== INPUT MATERIAL

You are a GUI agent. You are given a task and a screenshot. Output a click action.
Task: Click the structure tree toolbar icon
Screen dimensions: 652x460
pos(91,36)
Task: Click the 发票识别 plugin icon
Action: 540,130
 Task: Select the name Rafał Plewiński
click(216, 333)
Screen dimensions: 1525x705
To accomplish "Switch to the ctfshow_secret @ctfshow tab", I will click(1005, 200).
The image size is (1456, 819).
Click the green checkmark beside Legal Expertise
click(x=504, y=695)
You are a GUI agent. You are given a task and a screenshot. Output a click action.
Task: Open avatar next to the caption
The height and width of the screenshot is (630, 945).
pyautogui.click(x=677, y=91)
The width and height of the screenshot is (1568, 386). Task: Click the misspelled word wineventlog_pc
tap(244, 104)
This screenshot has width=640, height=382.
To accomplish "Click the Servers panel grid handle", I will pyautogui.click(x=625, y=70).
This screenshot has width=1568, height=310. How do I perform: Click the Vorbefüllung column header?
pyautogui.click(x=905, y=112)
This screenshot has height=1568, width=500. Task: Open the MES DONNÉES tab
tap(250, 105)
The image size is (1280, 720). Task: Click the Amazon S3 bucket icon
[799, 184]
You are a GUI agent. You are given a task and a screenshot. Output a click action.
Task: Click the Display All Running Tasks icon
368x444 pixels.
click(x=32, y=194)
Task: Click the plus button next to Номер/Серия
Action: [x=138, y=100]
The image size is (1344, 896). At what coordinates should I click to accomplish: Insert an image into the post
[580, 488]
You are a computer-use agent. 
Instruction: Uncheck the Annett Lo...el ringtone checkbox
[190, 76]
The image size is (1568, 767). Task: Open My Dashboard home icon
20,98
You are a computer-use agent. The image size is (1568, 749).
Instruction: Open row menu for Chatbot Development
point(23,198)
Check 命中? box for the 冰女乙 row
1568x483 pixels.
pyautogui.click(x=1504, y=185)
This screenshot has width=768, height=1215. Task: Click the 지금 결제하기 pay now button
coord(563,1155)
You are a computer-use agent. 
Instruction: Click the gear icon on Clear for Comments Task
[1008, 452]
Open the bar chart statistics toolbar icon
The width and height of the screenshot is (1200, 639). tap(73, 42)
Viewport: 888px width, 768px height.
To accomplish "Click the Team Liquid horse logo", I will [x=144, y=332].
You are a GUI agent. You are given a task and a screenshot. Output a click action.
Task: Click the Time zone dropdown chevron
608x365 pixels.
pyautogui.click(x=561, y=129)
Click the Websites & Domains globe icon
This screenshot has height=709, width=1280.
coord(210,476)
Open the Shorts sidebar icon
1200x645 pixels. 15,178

====

> _EXERCISE REQUIREMENTS_: Please give back the entries above, unchanged and complete.

> _TASK RESPONSE_:
You are a GUI agent. You are given a task and a screenshot. Output a click action.
Task: Click the structure tree toolbar icon
Screen dimensions: 652x460
pos(91,36)
Task: Click the 发票识别 plugin icon
Action: 540,130
 Task: Select the name Rafał Plewiński
click(216, 333)
Screen dimensions: 1525x705
To accomplish "Switch to the ctfshow_secret @ctfshow tab", I will click(1005, 200).
The image size is (1456, 819).
Click the green checkmark beside Legal Expertise
click(x=504, y=695)
You are a GUI agent. You are given a task and a screenshot. Output a click action.
Task: Open avatar next to the caption
The height and width of the screenshot is (630, 945).
pyautogui.click(x=677, y=91)
The width and height of the screenshot is (1568, 386). Task: Click the misspelled word wineventlog_pc
tap(244, 104)
This screenshot has width=640, height=382.
To accomplish "Click the Servers panel grid handle", I will pyautogui.click(x=625, y=70).
This screenshot has width=1568, height=310. How do I perform: Click the Vorbefüllung column header?
pyautogui.click(x=905, y=112)
This screenshot has height=1568, width=500. Task: Open the MES DONNÉES tab
tap(250, 105)
The image size is (1280, 720). Task: Click the Amazon S3 bucket icon
[799, 184]
You are a GUI agent. You are given a task and a screenshot. Output a click action.
Task: Click the Display All Running Tasks icon
368x444 pixels.
click(x=32, y=194)
Task: Click the plus button next to Номер/Серия
Action: [x=138, y=100]
The image size is (1344, 896). At what coordinates should I click to accomplish: Insert an image into the post
[580, 488]
You are a computer-use agent. 
Instruction: Uncheck the Annett Lo...el ringtone checkbox
[190, 76]
The image size is (1568, 767). Task: Open My Dashboard home icon
20,98
You are a computer-use agent. The image size is (1568, 749).
Instruction: Open row menu for Chatbot Development
point(23,198)
Check 命中? box for the 冰女乙 row
1568x483 pixels.
pyautogui.click(x=1504, y=185)
This screenshot has width=768, height=1215. Task: Click the 지금 결제하기 pay now button
coord(563,1155)
You are a computer-use agent. 
Instruction: Click the gear icon on Clear for Comments Task
[1008, 452]
Open the bar chart statistics toolbar icon
The width and height of the screenshot is (1200, 639). tap(73, 42)
Viewport: 888px width, 768px height.
To accomplish "Click the Team Liquid horse logo", I will [x=144, y=332].
You are a GUI agent. You are given a task and a screenshot. Output a click action.
Task: Click the Time zone dropdown chevron
608x365 pixels.
pyautogui.click(x=561, y=129)
Click the Websites & Domains globe icon
This screenshot has height=709, width=1280.
coord(210,476)
Open the Shorts sidebar icon
1200x645 pixels. 15,178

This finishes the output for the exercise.